- [Brief A]:
Name every person and organization that the article on Minnesota's tick season identifies by name.
- [Brief B]:
From the article on Minnesota's tick season, reproduce verbatim the passage starting at "Welcome to tick" and ending at "June. As in now.".

- [Selected passage]:
*** Begin section ***
Just as Minnesota heads outdoors this weekend to kick off summer, news comes that bloodthirsty creatures are out there lurking, waiting for their next meal.
Welcome to tick season.
"The ticks are definitely out there," said Elizabeth Schiffman, senior epidemiologist at the Minnesota Department of Health. "We say anytime there's no snow on the ground, it's fair game for ticks."
The prime season is usually mid-May to June. As in now.
It's difficult to predict how bad the season will be, but Schiffman and other experts walking in the woods say so far it appears to be an average season for the creepy crawlers that attach their mouth parts to their hosts — human and otherÂwise — and gorge on blood. Depending on the tick, it could also transmit disease.
Black-legged ticks, commonly called deer ticks, are the main disease transmitters in Minnesota, Schiffman said. According to the U.S. Centers for Disease Control and Prevention, the state had the seventh highest tally in the U.S. for tick-borne infections between 2004 and 2016.
The overall rising trend in tick-borne diseases may be in part because there's more awareness about them and more people are being tested, Schiffman said. But it also could be that as ticks expand their territory, it's easier for people to pick them up. People should take precautions to prevent them from attaching, she said.
Deer ticks, which can transmit Lyme disease, often are found in wooded and brushy areas but are prone to drying out when it's hot and dry, Schiffman said. They generally hang out in the leaf litter on the forest floor, climbing up and down vegetation within a foot of the ground.
*** End section ***
- [Entries supplied]:
*** Begin section ***
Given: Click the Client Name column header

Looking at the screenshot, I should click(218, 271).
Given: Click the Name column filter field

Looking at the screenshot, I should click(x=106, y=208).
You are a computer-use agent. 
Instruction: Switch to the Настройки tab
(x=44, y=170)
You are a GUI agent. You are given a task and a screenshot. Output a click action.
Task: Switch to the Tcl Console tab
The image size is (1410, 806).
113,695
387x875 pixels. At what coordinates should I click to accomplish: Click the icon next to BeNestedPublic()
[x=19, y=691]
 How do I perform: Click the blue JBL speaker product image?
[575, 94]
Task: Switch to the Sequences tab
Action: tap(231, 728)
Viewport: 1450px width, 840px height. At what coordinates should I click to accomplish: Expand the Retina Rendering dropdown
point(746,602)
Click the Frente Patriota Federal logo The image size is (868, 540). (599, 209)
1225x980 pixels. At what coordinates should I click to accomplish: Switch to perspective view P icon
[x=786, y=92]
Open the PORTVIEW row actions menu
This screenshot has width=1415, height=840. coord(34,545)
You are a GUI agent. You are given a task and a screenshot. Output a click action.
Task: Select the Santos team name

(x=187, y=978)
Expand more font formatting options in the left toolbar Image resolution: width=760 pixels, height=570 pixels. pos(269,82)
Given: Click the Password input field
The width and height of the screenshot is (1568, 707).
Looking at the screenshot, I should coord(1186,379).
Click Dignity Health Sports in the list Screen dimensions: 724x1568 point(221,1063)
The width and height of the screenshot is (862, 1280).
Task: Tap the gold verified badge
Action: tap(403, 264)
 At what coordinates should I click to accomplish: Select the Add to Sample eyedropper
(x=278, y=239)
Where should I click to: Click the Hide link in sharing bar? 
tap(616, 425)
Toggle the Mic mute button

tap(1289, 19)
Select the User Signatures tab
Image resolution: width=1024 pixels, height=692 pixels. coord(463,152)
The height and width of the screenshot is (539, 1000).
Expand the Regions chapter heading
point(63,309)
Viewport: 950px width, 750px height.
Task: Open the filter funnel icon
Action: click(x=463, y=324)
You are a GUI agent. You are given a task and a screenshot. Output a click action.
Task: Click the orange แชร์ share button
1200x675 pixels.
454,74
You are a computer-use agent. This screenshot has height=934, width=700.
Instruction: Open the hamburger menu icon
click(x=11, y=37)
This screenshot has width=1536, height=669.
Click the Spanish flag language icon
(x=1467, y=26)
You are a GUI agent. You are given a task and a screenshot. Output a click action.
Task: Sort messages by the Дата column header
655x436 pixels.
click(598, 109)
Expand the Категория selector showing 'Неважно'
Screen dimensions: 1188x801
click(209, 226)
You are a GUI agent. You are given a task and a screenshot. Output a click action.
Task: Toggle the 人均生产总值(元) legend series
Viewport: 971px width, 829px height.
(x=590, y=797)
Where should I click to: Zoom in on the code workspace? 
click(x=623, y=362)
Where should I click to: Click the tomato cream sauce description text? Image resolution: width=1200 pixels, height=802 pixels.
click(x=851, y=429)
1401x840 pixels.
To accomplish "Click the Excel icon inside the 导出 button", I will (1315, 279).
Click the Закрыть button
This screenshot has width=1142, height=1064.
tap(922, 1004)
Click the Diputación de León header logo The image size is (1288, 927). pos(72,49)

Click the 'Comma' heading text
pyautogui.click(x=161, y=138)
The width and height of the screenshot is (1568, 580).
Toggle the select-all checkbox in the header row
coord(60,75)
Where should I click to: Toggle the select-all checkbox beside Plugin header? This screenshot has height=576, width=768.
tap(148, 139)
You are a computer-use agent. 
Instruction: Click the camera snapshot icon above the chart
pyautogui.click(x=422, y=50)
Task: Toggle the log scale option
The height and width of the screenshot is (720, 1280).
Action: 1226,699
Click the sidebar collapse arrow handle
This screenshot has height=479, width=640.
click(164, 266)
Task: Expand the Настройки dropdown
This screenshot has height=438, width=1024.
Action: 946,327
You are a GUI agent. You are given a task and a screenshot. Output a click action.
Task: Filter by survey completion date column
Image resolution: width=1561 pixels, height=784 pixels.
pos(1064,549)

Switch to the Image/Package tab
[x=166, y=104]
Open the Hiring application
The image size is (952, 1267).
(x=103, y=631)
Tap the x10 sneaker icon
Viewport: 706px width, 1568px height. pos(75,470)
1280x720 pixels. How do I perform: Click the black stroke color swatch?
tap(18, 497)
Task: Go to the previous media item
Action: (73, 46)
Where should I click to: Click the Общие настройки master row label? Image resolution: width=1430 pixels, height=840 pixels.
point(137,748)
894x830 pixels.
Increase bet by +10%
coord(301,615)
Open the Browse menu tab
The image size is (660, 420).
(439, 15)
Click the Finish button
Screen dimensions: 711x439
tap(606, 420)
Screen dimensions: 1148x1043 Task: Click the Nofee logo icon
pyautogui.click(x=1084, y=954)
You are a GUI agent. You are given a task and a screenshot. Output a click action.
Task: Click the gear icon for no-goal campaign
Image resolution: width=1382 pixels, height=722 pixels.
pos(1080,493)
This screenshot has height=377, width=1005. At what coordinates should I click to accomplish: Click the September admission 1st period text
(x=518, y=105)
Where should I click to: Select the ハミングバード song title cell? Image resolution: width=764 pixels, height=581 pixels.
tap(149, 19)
*** End section ***
- [Your response A]:
Elizabeth Schiffman, the Minnesota Department of Health, and the U.S. Centers for Disease Control and Prevention.

- [Your response B]:
Welcome to tick season.
"The ticks are definitely out there," said Elizabeth Schiffman, senior epidemiologist at the Minnesota Department of Health. "We say anytime there's no snow on the ground, it's fair game for ticks."
The prime season is usually mid-May to June. As in now.